Regarde est une relecture du film mexicain Ya veremos, réalisé par Pedro Pablo Ibarra en 2018, dans laquelle un couple divorcé devait se retrouver afin d’organiser l’opération de leur fils, faute de quoi il perdrait la vue. Regarde débute comme une comédie française légère-type : le couple divorcé, Christ et Antoine (Audrey Fleurot et Dany Boon) n’entretient pas les meilleurs rapports du monde, la moindre étincelle fait mouche, chaque remarque est prétexte à engueulade. Au milieu se trouve Milo, leur fils de 16 ans, qui, aimé profondément par ses parents, a pris l’habitude de ces chamailleries et ne s’en formalise pas.
Seulement voilà, alors que Milo s‘apprêtait à partir faire du surf avec ses potes au bord de la mer, il se rend compte que sa vue s’est dégradée à un point qu’il ne peut plus ignorer. Face à ce drame, la famille va devoir s’unir afin de tenter de trouver une solution. Emmanuel Poulain-Arnaud a souhaité filmer son long-métrage comme un voyage initiatique au cœur des Landes, à Hossegor. Christ et Antoine décident d’accompagner leur fils chez son grand-père, Papichou (excellent Nicolas Marié, spécialiste des seconds rôles savoureux, touche à tout de génie au théâtre, au cinéma et à la télévision), qui habite dans la célèbre station balnéaire. Les parents souhaitent offrir à Milo ses derniers souvenirs de surfeur en tant que voyant, ils sont prêts à mettre leur rancœur mutuelle de côté.

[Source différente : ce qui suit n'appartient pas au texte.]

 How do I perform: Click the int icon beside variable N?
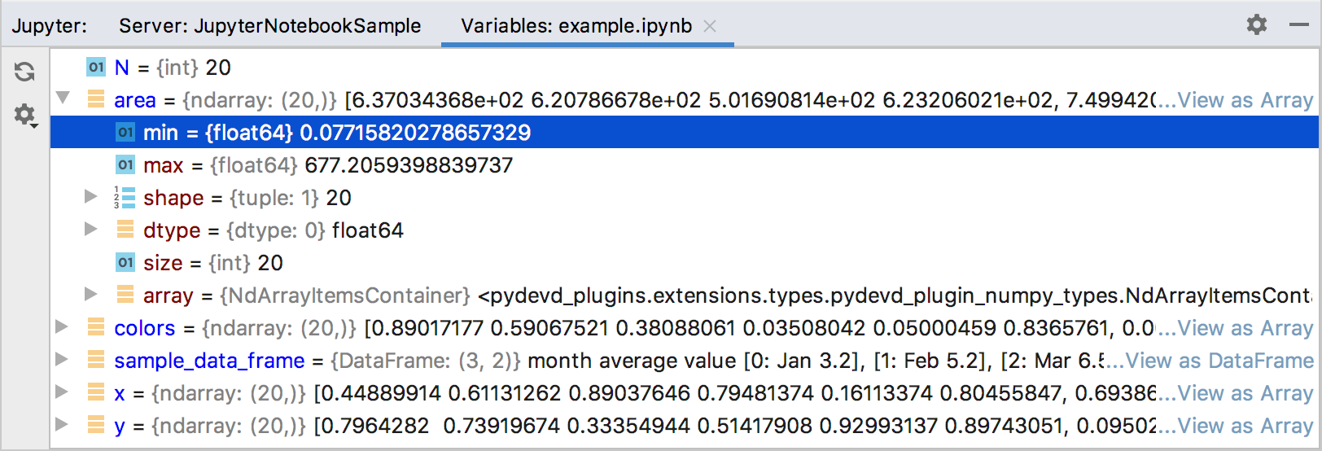(96, 67)
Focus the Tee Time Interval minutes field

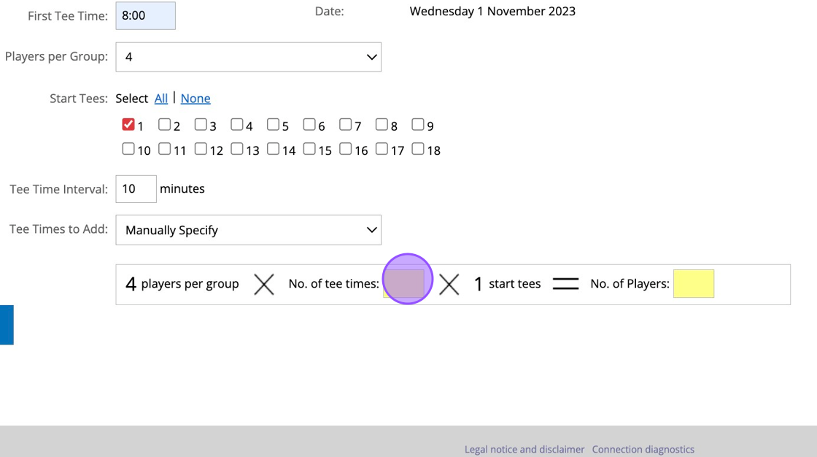coord(136,189)
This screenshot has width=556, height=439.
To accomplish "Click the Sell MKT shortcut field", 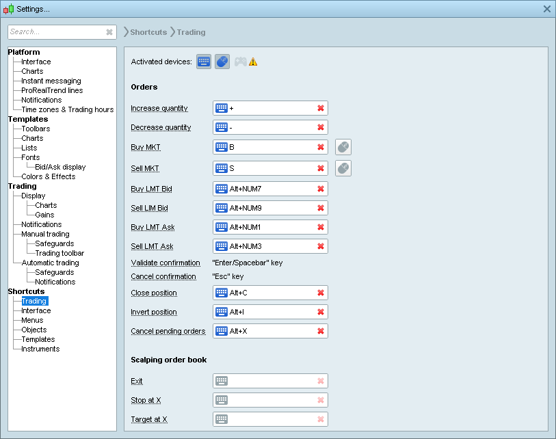I will tap(270, 168).
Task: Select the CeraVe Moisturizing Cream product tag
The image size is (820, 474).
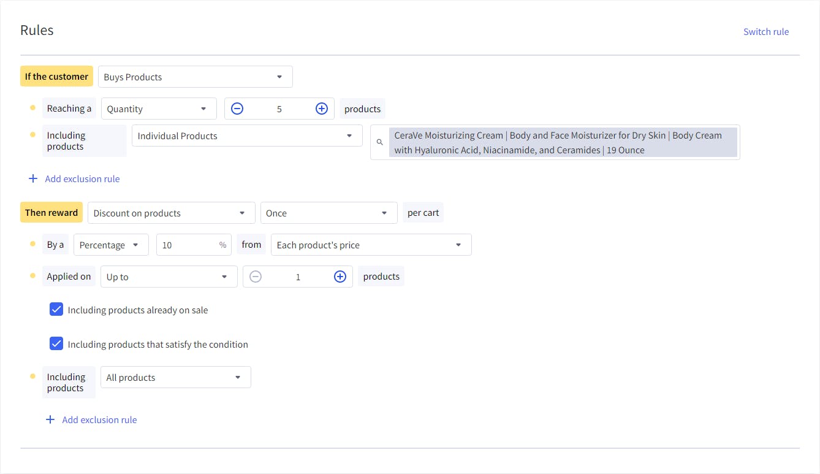Action: coord(563,142)
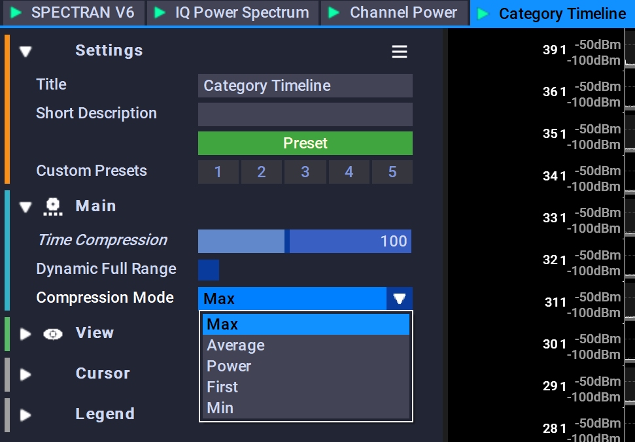Click the Short Description input field
Viewport: 635px width, 442px height.
coord(305,114)
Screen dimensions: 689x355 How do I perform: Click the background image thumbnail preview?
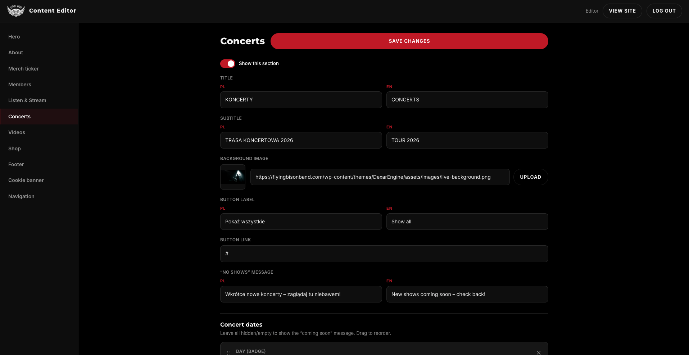(233, 177)
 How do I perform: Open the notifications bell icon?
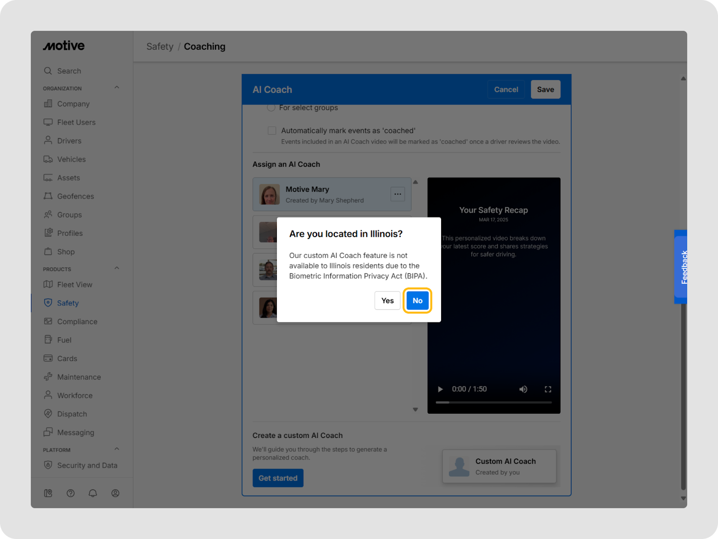click(x=93, y=493)
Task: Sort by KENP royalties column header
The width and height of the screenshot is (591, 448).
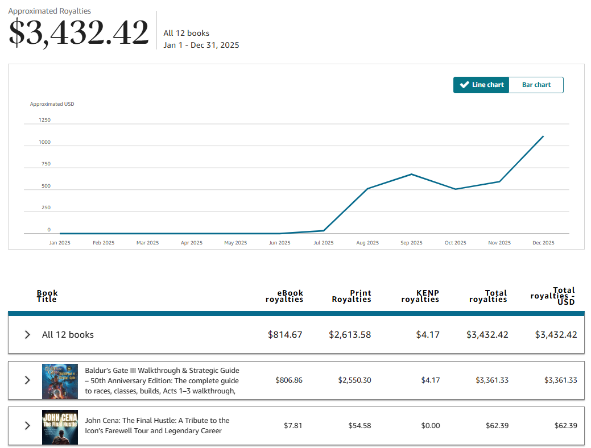Action: point(420,296)
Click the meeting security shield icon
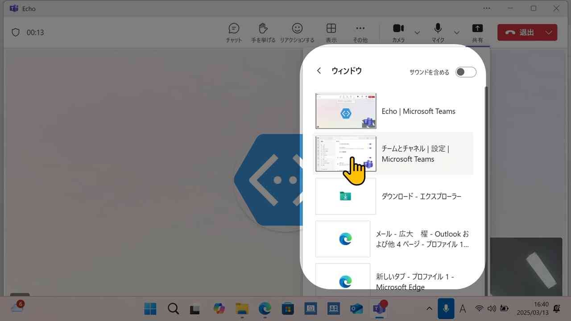Image resolution: width=571 pixels, height=321 pixels. tap(16, 32)
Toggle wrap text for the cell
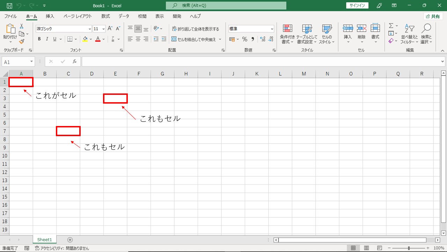 [196, 29]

Le drame familial est ici abordé sans misérabilisme, sans pathos excessif. Le futur handicap de Milo n’est pas traité à la légère -être condamné à la cécité en pleine adolescence est tout sauf anodin- le réalisateur exprime parfaitement en quelques scènes l’étendue du drame annoncé.
Dans le rôle de Christ, Audrey Fleurot est une mère de famille à l’opposé du personnage qu’elle incarne actuellement dans la série HPI, l’exubérante Morgane Alvaro. Ici pas de tenues extravagantes, pas de dialogues mitraillettes au cœur de la PJ de Lille. Juste une maman confrontée à l’injustice, le malheur et qui choisit de consacrer les jours qui viennent à son enfant bientôt handicapé. Face à elle, Dany Boon incarne Antoine, ce père un tantinet rigide, loin du côté bordélique de son ex-épouse, mais aussi attaché qu’elle à son fils. Un homme à l’emploi du temps bien chargé, mais qui va revoir ses priorités à l’annonce de la tragédie frappant son enfant.

La tragédie va rapprocher les ex-conjoints, notamment lors de le scène de danse, sur fond du mythique tube des Talking Heads, « Pyscho Killer » (c’est d’ailleurs toujours un immense plaisir de l’entendre ici ou là, au détour d’une série, cf. Mindhunter, The Boys, Only Murders in The Building ou encore Stranger Things) Dans le rôle d’Isabelle, la nouvelle épouse d’Antoine, la comédienne multi-talent Camille Solal brille par son côté humain, son hyper sensibilité et sa générosité excessive. Face au drame vécu par Antoine, Milo et Christ, Isabelle veut être présente, faire partie de la famille et partager sa générosité avec la famille précédente de son époux. Sa bonté exagérée ressort dans toutes les scènes qu’elle partage avec eux, elle en paraît presque démesurée et artificielle ; et pourtant, Isabelle ne veut que le bien autour d’elle.
Milo est incarné par Ewan Bourdelles, jeune comédien qui a déjà tourné au cinéma. On l’a vu à 14 ans dans la comédie Juniors avec Vanessa Paradis. A tout juste 17 ans, il donne vie à son personnage de manière plus que convaincante dans Regarde. Sa spontanéité fait des merveilles, il exprime l’énergie débordante de l’adolescence, et son rapport avec son grand-père est touchant, tout en complicité et secrets partagés.

Regarde est une comédie dramatique familiale réussie. En le réalisant et en s’appuyant sur une distribution aux petits oignons, Emmanuel Poulain-Arnaud a voulu raconter une histoire émouvante, où la tendresse, le poignant et l’espoir se mêlent avec naturel. Il a largement rempli son objectif.